You can read more about character sets elsewhere on the web.

XHTML should be served by the MIME type application/xhtml+xml. That’s what it is - an XML application. Unfortunately, most browsers don’t have the first clue what this is. So it is generally accepted that it’s ok to use the MIME type text/html. According to the W3C, and further highlighted by the Web Standards Project, flavours of XHTML 1.0 may be served as text/html, but XHTML 1.1 should not, which is why the examples across this site are XHTML 1.0 Strict, assuming a text/html MIME type. But you can (and perhaps should) serve the correct MIME type to those browsers that accept it with a bit of server-side fiddling.

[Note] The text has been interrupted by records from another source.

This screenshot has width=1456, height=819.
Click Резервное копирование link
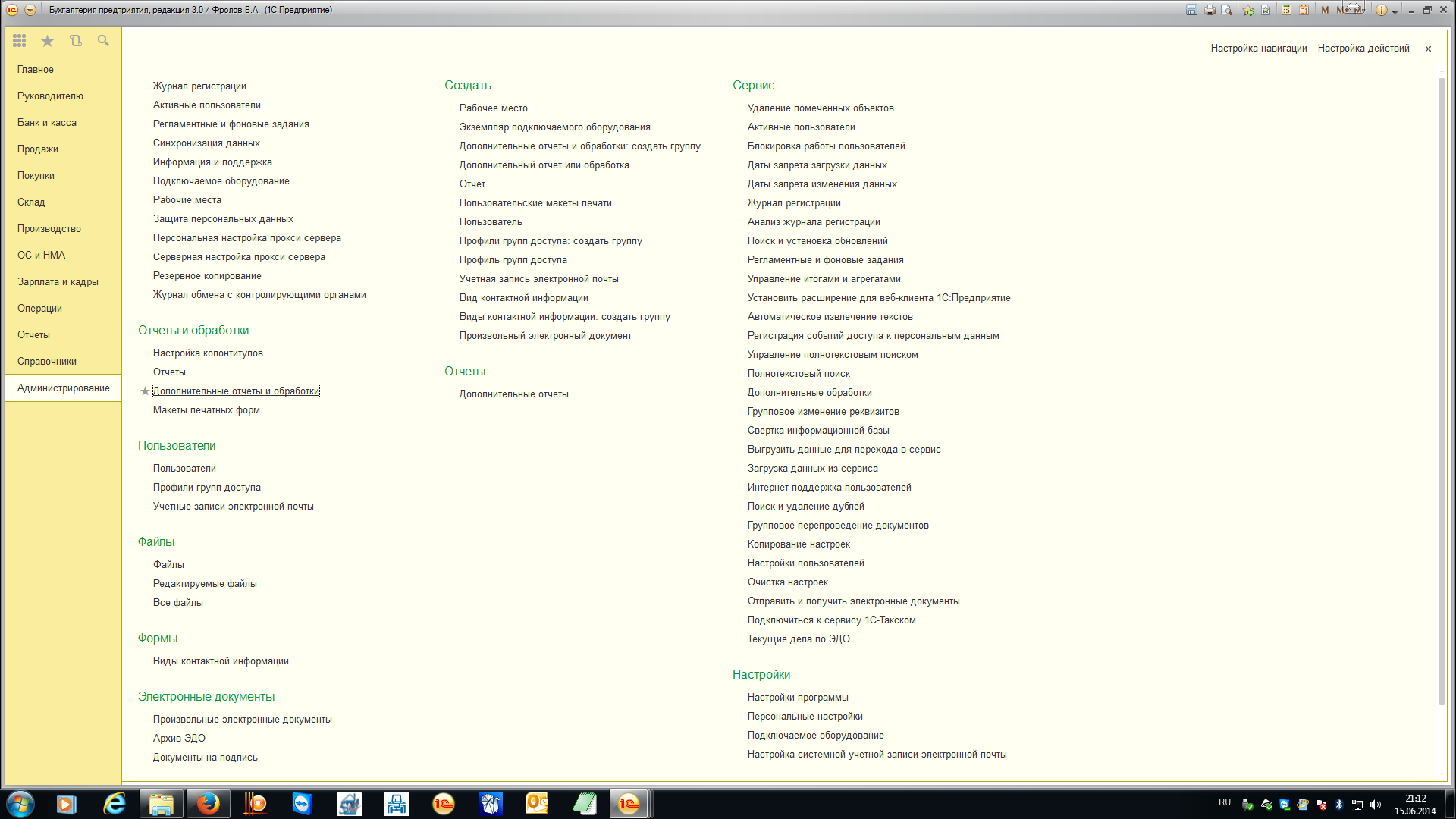point(207,276)
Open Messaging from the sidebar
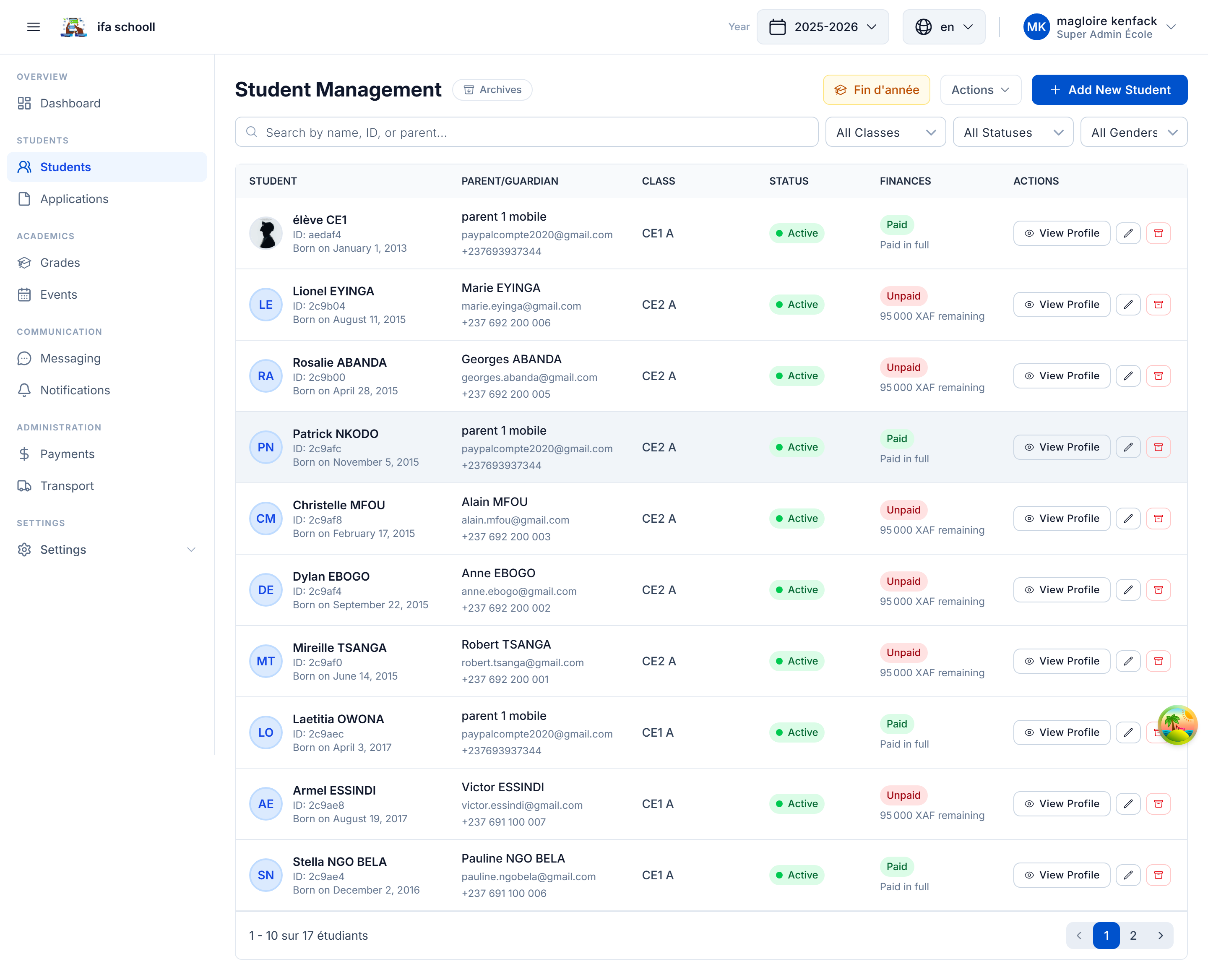Image resolution: width=1208 pixels, height=980 pixels. tap(70, 358)
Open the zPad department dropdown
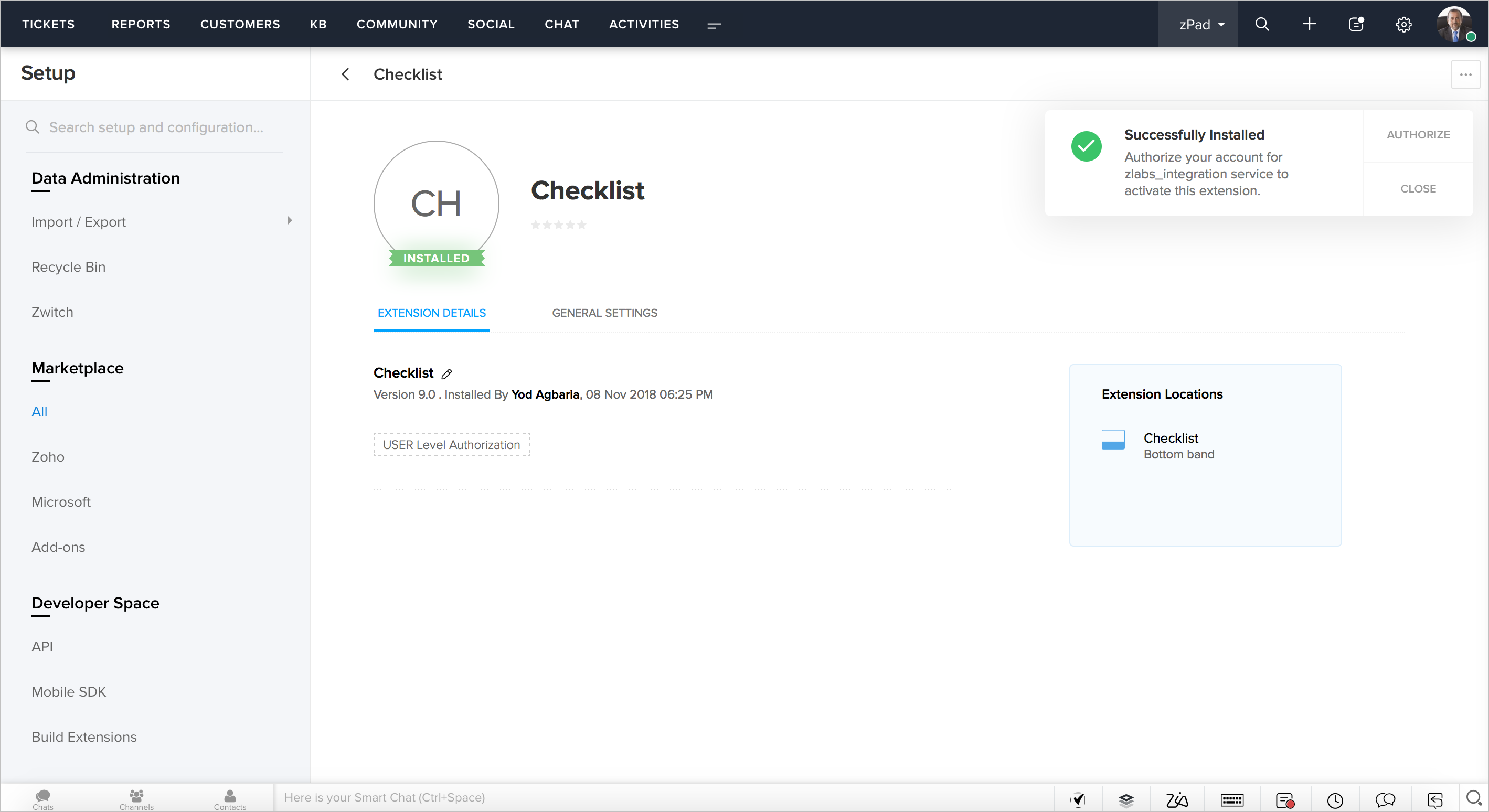1489x812 pixels. pyautogui.click(x=1201, y=24)
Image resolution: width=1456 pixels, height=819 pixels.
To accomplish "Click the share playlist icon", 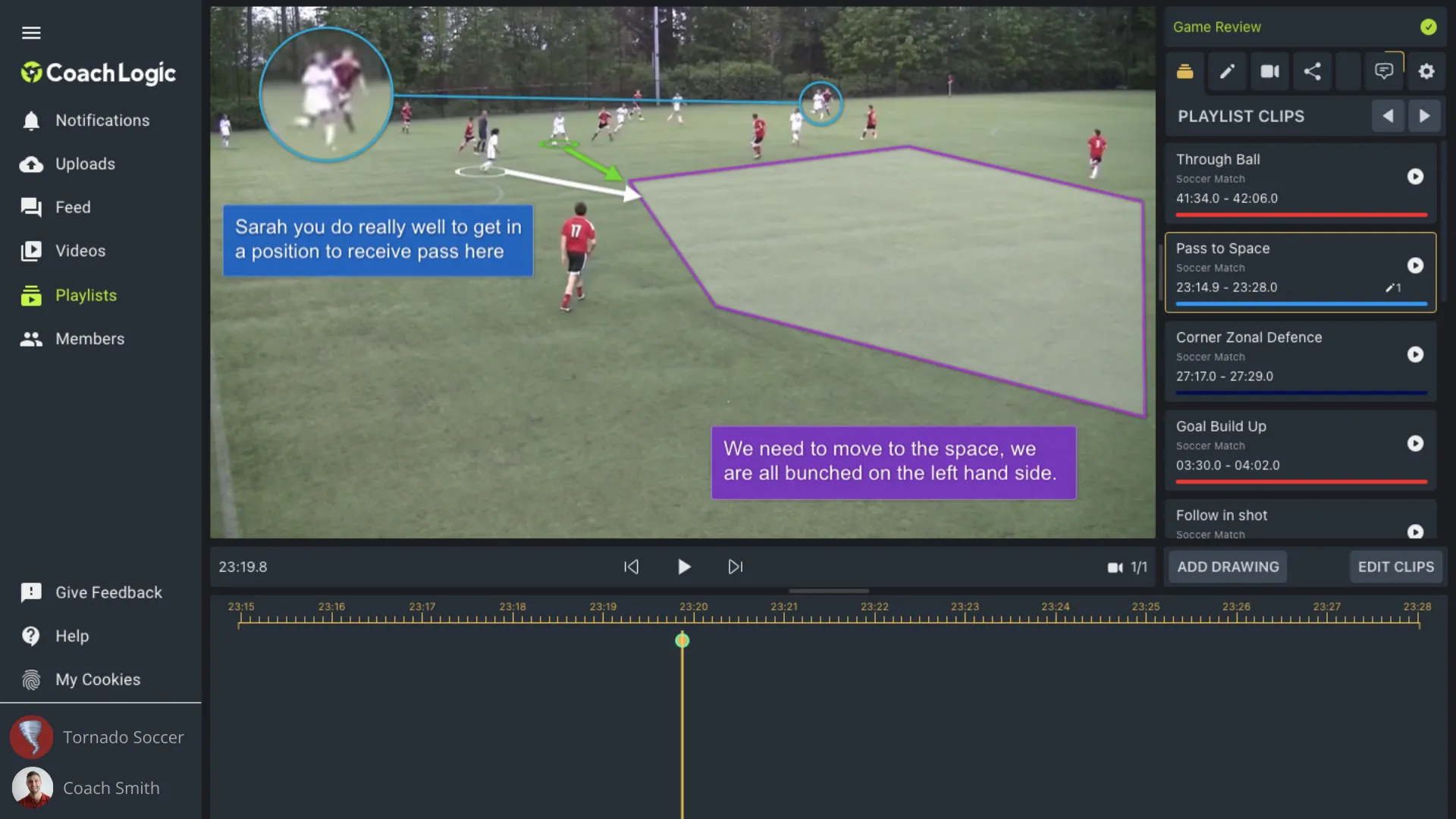I will [x=1313, y=71].
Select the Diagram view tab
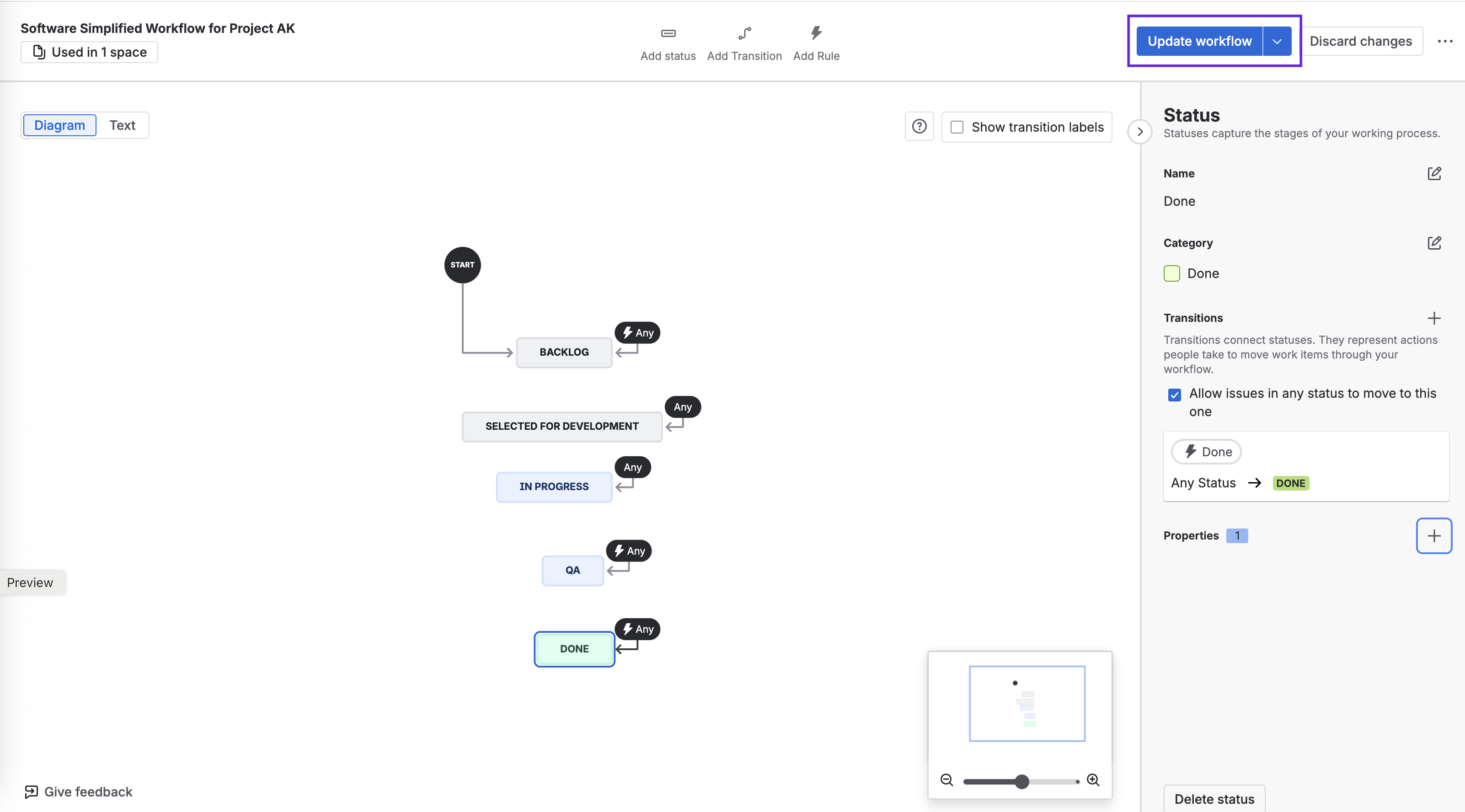The height and width of the screenshot is (812, 1465). (60, 125)
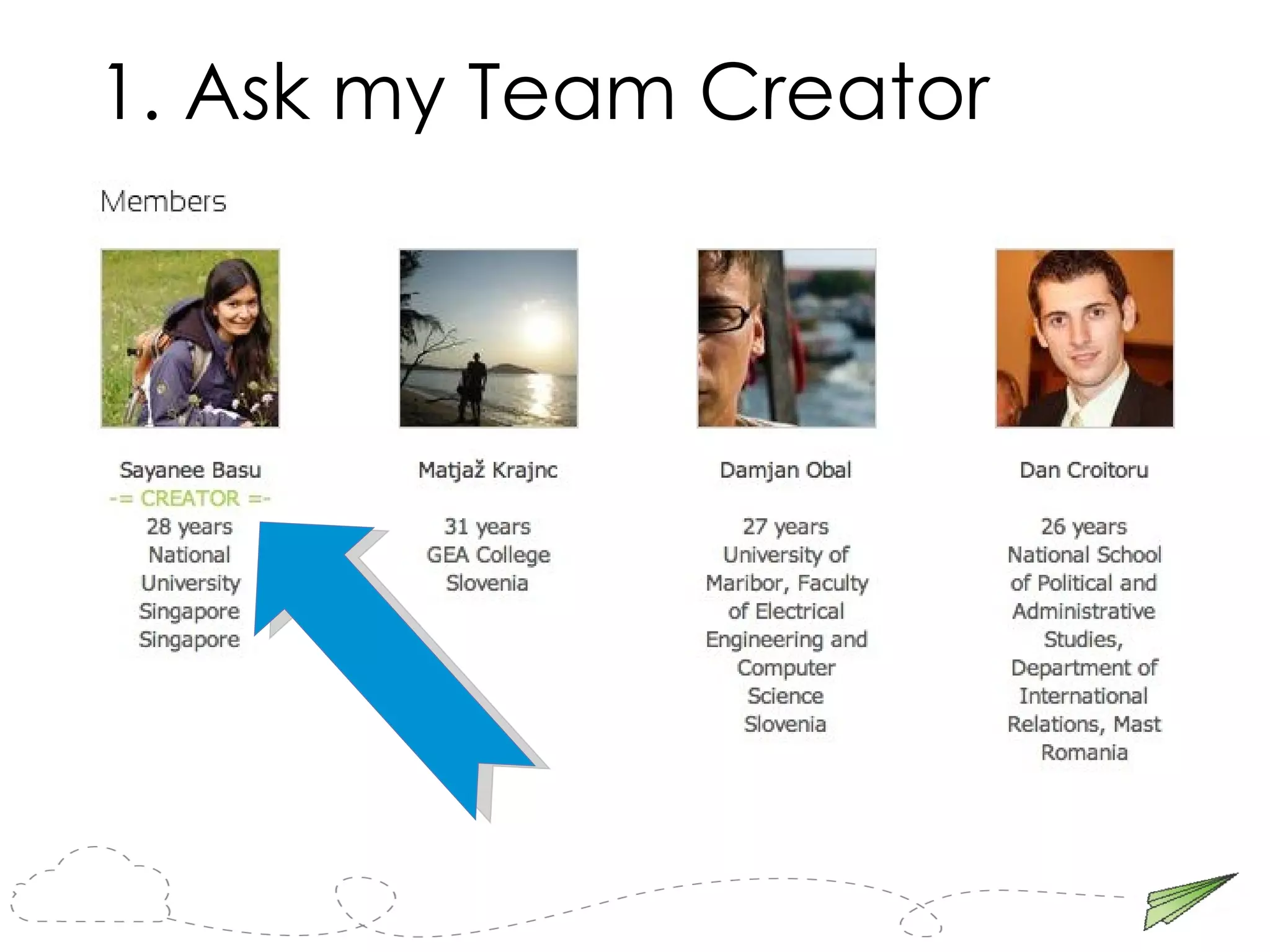1270x952 pixels.
Task: Click the dashed loop near the bottom center
Action: pos(365,902)
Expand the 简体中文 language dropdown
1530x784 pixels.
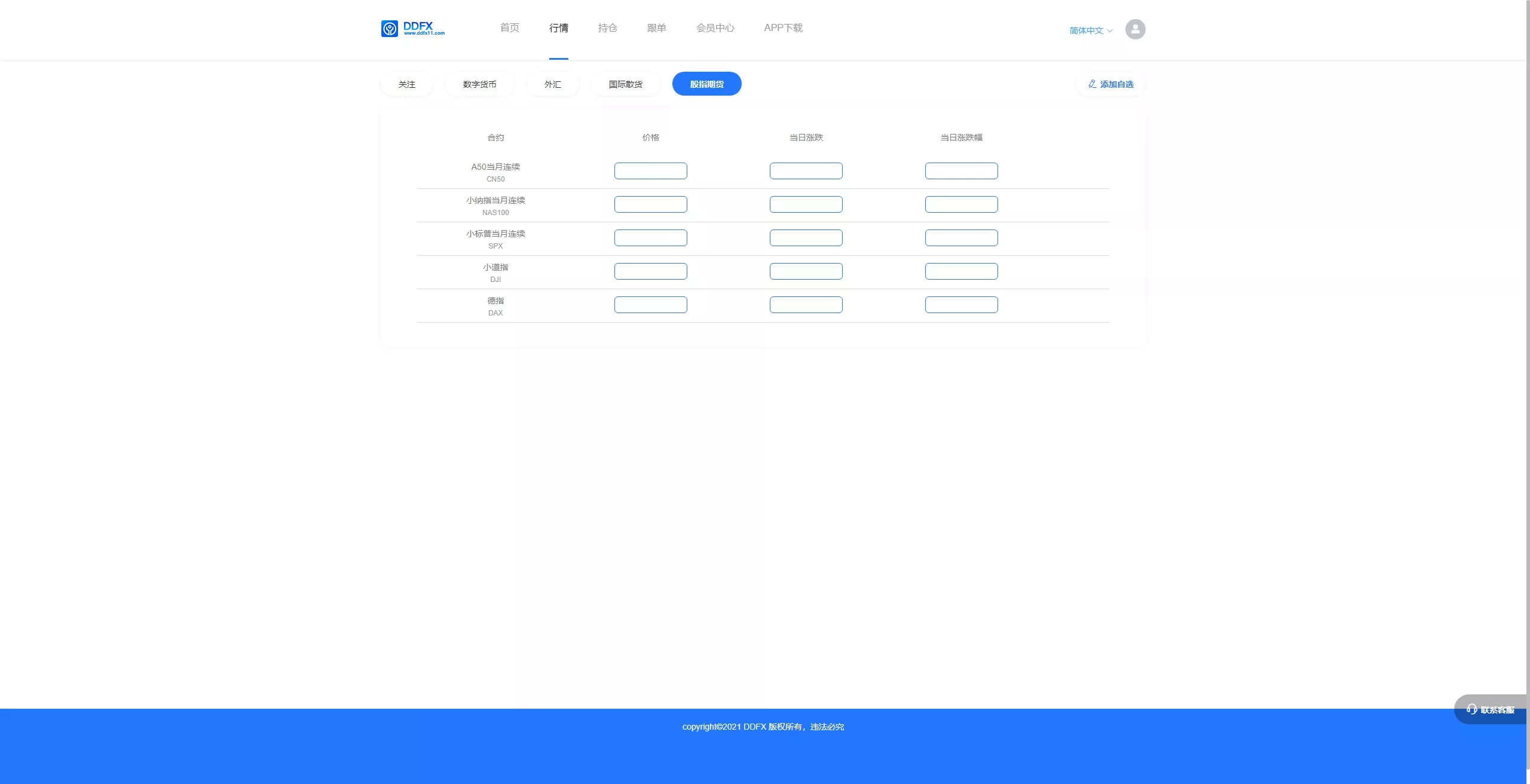click(x=1091, y=30)
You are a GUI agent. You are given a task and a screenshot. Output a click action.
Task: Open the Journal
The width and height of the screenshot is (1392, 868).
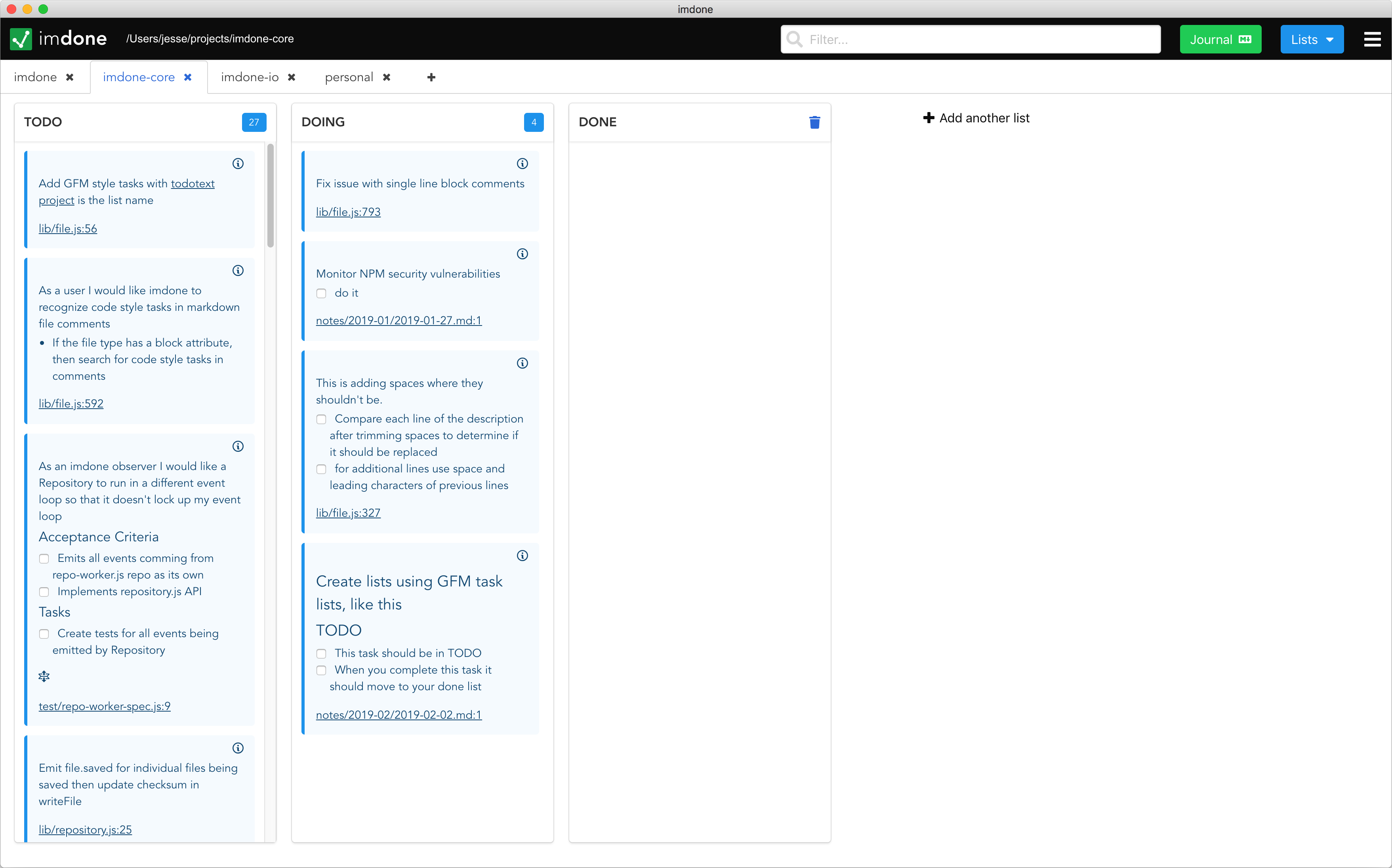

This site uses PHP to serve XHTML 1.1 with an application/xhtml+xml MIME type to those browsers that understand and render the type (such as Mozilla) and XHTML1.0 Strict with the text/html type to other browsers (such as IE). The script, placed at the top of the very top of every page looks a little something like this:


<?
if(stristr(\$_SERVER["HTTP_ACCEPT"],"application/xhtml+xml")){
    header("Content-Type: application/xhtml+xml; charset=UTF-8");
    echo('<!DOCTYPE html PUBLIC "-//W3C//DTD XHTML 1.1//EN" "http://www.w3.org/TR/xhtml11/DTD/xhtml11.dtd">');
} else {
    header("Content-Type: text/html; charset=UTF-8");
    echo ('<!DOCTYPE html PUBLIC "-//W3C//DTD XHTML 1.0 Strict//EN" "http://www.w3.org/TR/xhtml1/DTD/xhtml1-strict.dtd">');
}
?>

This checks to see if the browser accepts the application/xhtml+xml MIME type and if it does, that MIME type is sent and the XHTML1.1 document type is written to the HTML. If the MIME type isn’t recognised then the text/html MIME type is sent and the XHTML1.0 Strict document type is written in the HTML.

Other than peace of mind that you know you’re doing the right thing and preparing yourself for the way to do things in the future, the immediate benefit of using this method is that Mozilla will treat your files as XML applications and simply won’t work if your XHTML isn’t up to scratch ie, isn’t well formed. You can then debug without having to run the document through a validator.